Die Abgeordnetenversammlung (AV) hat die Baselbieterin Sabine Brändlin in die Exekutive des Schweizerischen Evangelischen Kirchenbundes (SEK) gewählt.

Sabine Brändlin war im Rat bei der EKS zuständig für das Ratsressort Liturgie und Kirchenentwicklung. (Bild: zVg)

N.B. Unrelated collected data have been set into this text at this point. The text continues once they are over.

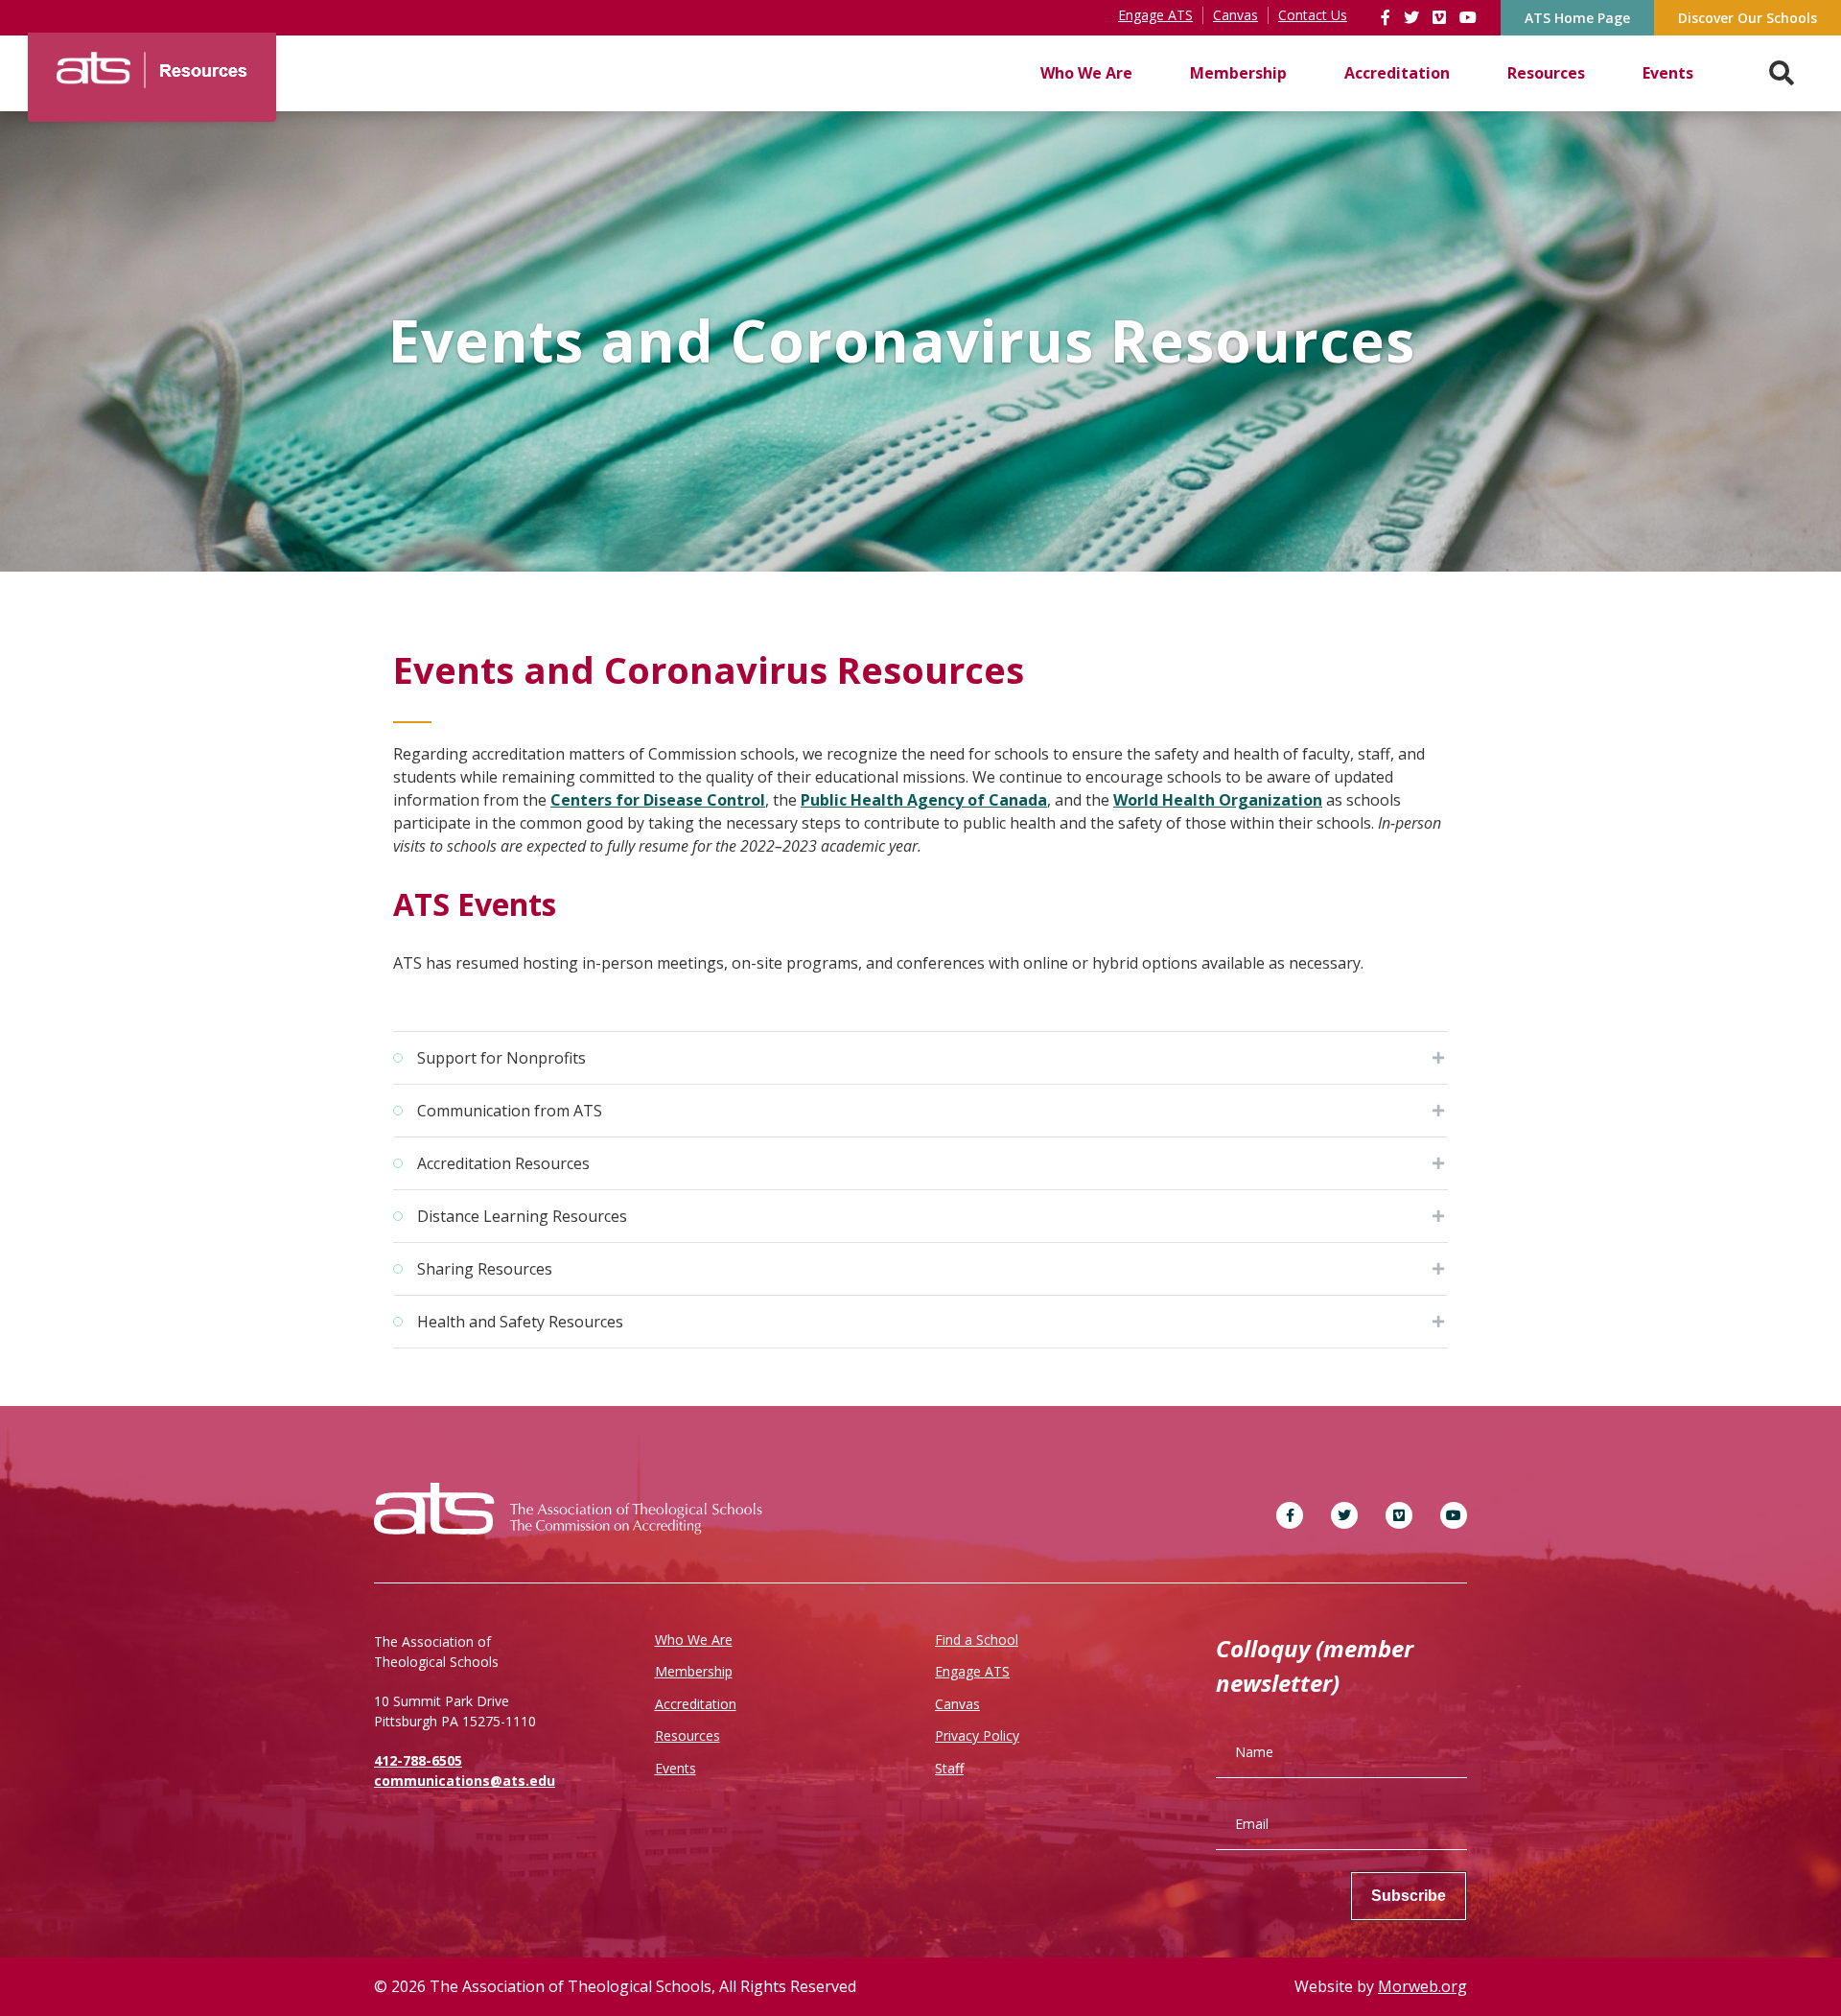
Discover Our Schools (1747, 18)
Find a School (976, 1639)
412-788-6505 (418, 1760)
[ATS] (152, 63)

Die AV entschied sich am Montagmorgen mit 36 von 67 Stimmen bei einer Enthaltung für die 43-jährige Brändlin. Das Nachsehen hatte Doris Wagner-Salathe, die sich ebenfalls für den Sitz im siebenköpfigen Rat zur Verfügung gestellt hatte. Brändlin ist Nachfolgerin von Regula Kummer, die Mitte September krankheitshalber zurücktrat. Sie tritt ihre Aufgabe im Januar 2017 an und nimmt sie für die restliche Mandatszeit bis 2018 wahr, wie der SEK in einer Mitteilung vom Montag schreibt.

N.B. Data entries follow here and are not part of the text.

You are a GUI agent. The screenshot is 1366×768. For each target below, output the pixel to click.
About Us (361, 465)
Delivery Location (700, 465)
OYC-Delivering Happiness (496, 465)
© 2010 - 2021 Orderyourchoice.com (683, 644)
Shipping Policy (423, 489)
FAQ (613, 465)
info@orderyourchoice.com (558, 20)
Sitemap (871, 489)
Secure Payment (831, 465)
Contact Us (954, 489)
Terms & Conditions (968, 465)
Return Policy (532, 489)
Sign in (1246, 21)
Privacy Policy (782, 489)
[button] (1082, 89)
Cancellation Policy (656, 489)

Sabine Brändlin wurde nach ihrem Theologiestudium an den Universitäten Basel und Bern im Jahr 2000 als Pfarrerin ordiniert. Sie hat einen Masterstudiengang im Bereich Management von Nonprofit-Organisationen absolviert. Nach zwölfjähriger Tätigkeit als Gemeindepfarrerin in Binningen-Bottmingen wurde sie 2013 Leiterin der Fachstelle «Frauen, Männer, Gender» der Reformierten Landeskirche Aargau. 2016 wurde sie zum Mitglied der Geschäftsleitung ernannt. Seitdem ist sie dort verantwortlich für den Bereich «Seelsorge und Kantonale Dienste». Brändlin ist verheiratet und Mutter von drei Kindern.